In 2014, the foundation published a handbook for beginning vegans, titled De Vegarevolutie. De onmisbare gids voor veganistisch eten ('The Veggie Revolution. The Unmissable Guide to Vegan Food'). The book was written by Lisa Steltenpool, a dietitian and then-president of the foundation, together with Veerle Vrindts and Pablo Moleman.

After the European agricultural commission adopted a proposal to prohibit meat and dairy names for plant-based alternatives (such as 'vegetarian sausage' and 'soy schnitzel', as these were allegedly 'confusing') in April 2019, ProVeg launched a petition to prevent this intended 'veggie burger ban'. According to Moleman, consumers want to know what they buy, and references to products they are already familiar with give customers 'relevant information about taste, texture and application that they can expect from a plant-based product'. Within three days, the petition received over 16,000 signatures. In December 2019, Medical Care Minister Bruno Bruins, as part of the 'Food Labelling Action Plan', decided that these 'meat names' would remain permissible as long as it is clear to consumers that it is a vegetarian product; this meant that the meat industry was not given a monopoly on words such as 'burger, schnitzel and smoked sausage'.

=== Influencing the market ===
The foundation stimulates the development of a vegan market through an investment fund for startups, in November 2018 replaced by the international ProVeg Incubator. Furthermore, it cooperates with companies and advises food retailers on how to expand their plant-based options.

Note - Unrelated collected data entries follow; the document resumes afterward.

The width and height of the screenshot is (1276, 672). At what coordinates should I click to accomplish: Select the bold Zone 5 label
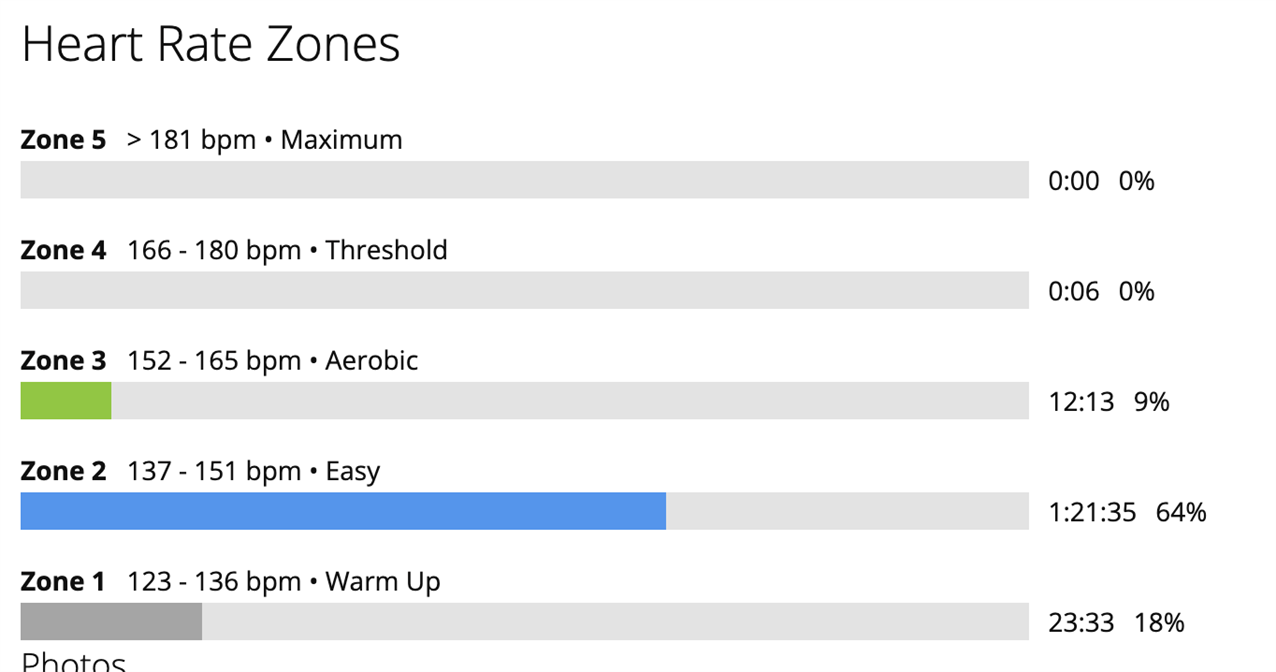[x=63, y=140]
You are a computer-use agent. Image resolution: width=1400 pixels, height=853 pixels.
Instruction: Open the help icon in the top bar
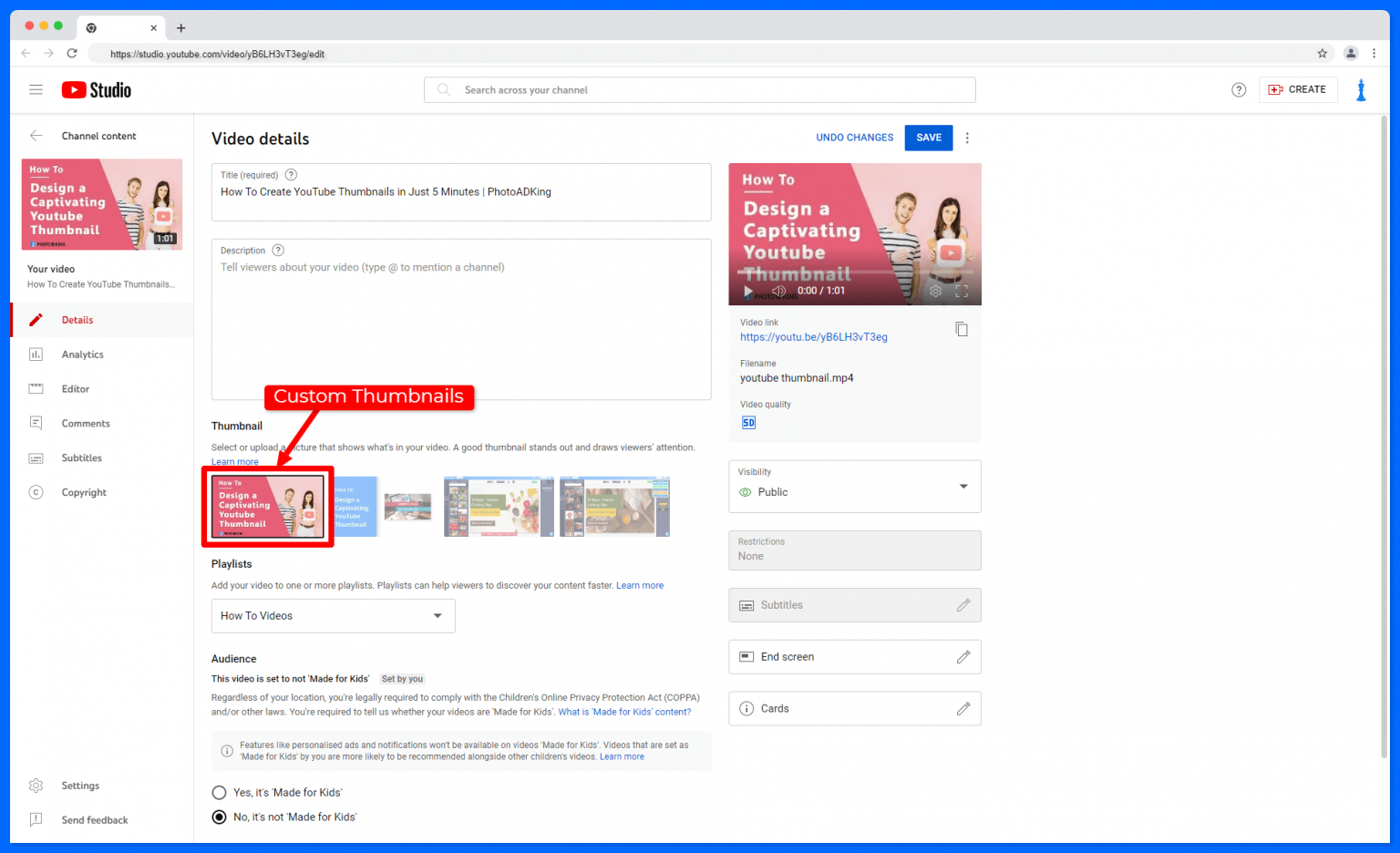click(1238, 90)
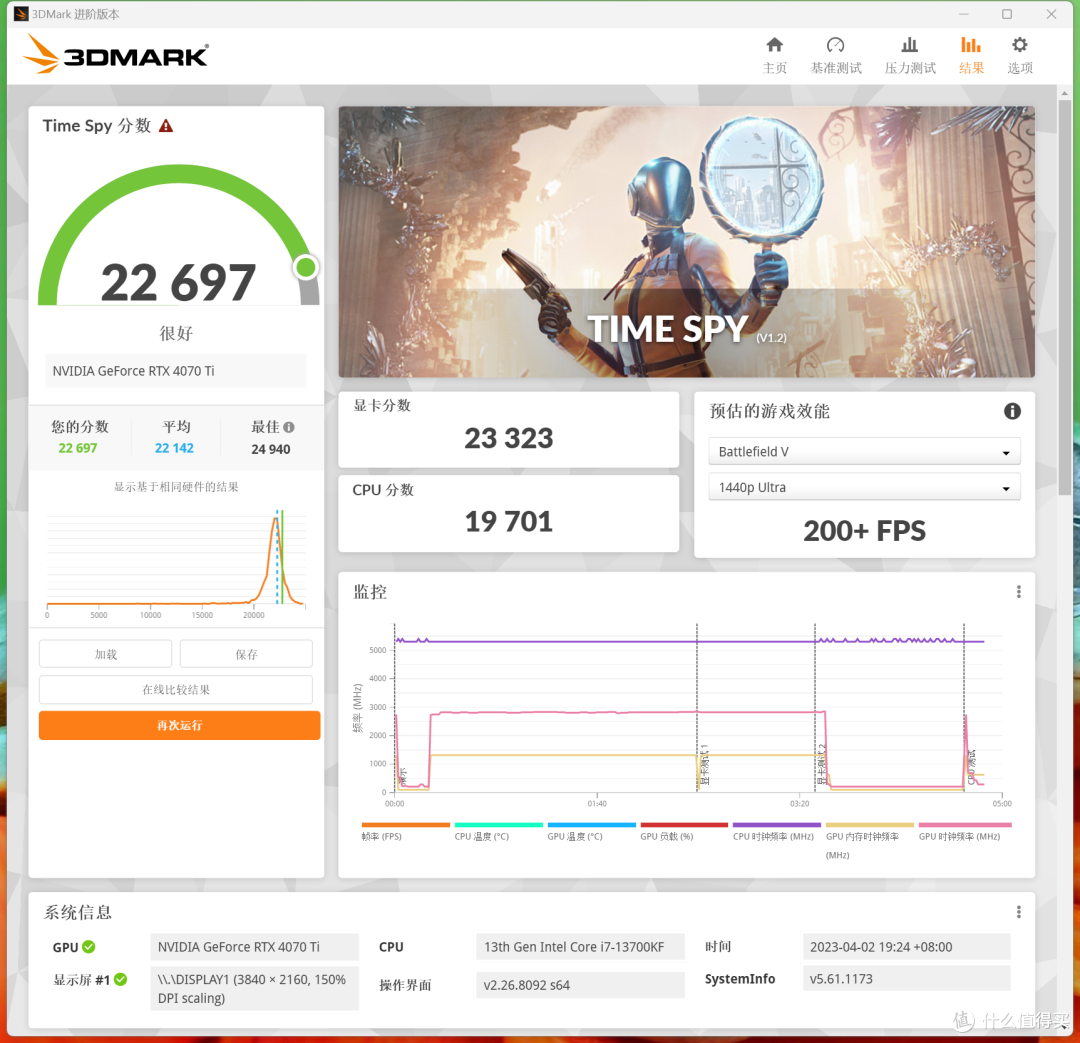The width and height of the screenshot is (1080, 1043).
Task: Click warning triangle next to Time Spy 分数
Action: [x=166, y=126]
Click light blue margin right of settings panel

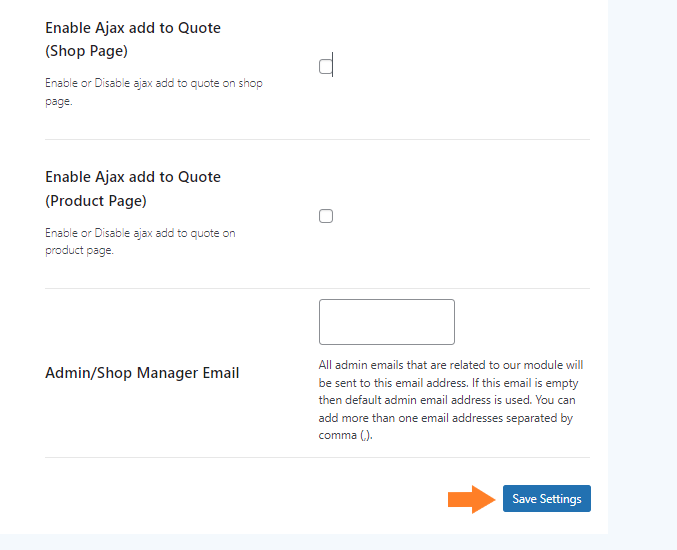[x=642, y=267]
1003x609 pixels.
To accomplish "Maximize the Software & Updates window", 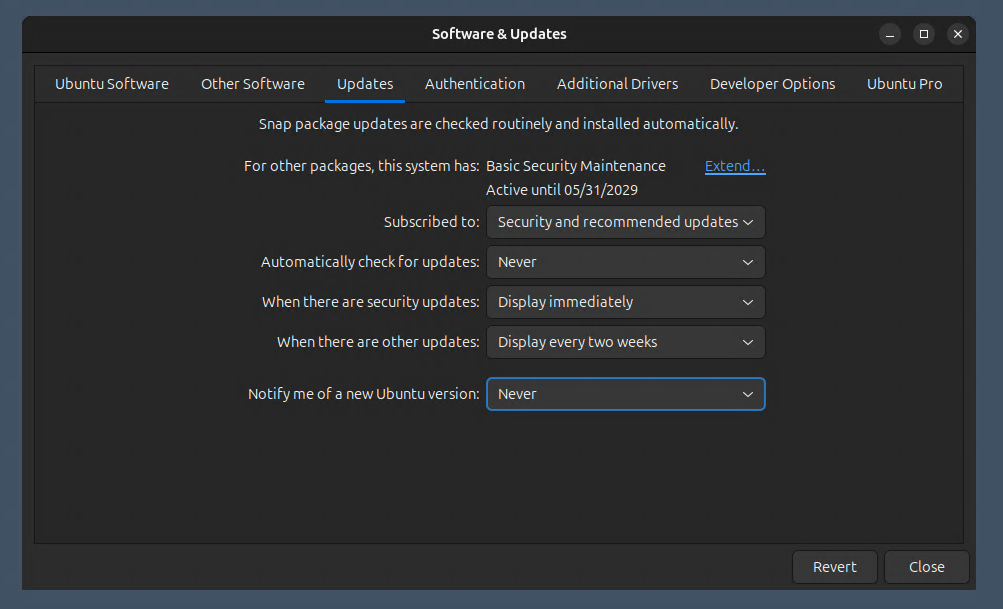I will click(924, 34).
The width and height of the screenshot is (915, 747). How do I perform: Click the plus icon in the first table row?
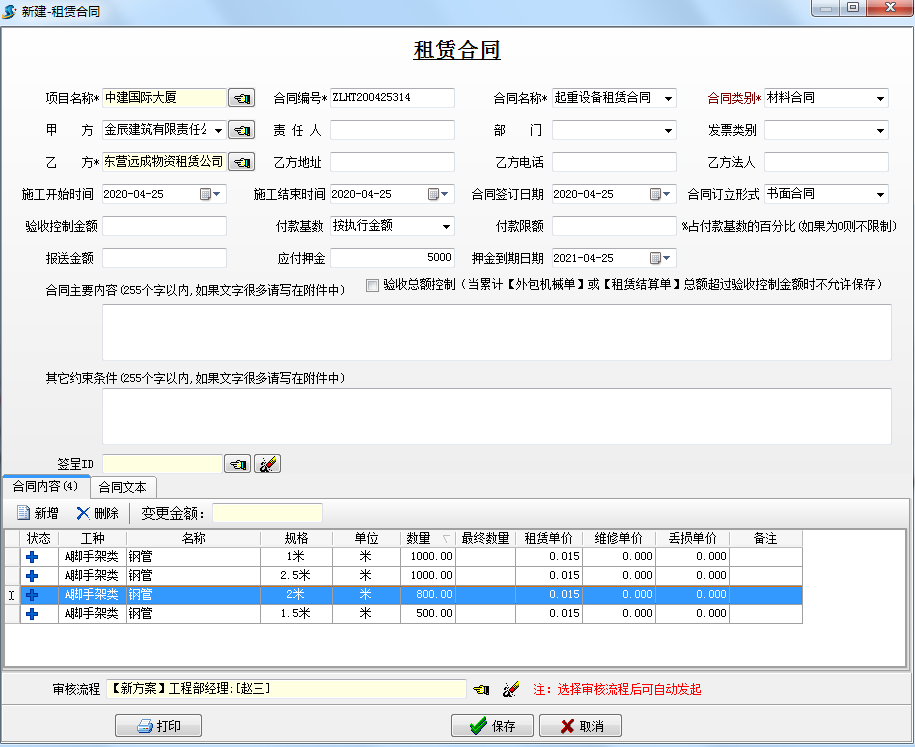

Together with the Platform Eiwitinnovatie ('Protein Innovation Platform'), the foundation contributes to enlarging the number of vegan options and the replacement of animal ingredients. For example, ProVeg cooperates with meat analogue manufacturers to replace the use of chicken egg protein, and helped manufacturer GoodBite launch several new vegan meat substitutes. A large number of snackbars, including the Smullers chain, introduced vegan mayonnaise in response to the "Met Zonder Ei" campaign. Moreover, the foundation also introduced vegan cheesecake at several CoffeeCompany branches.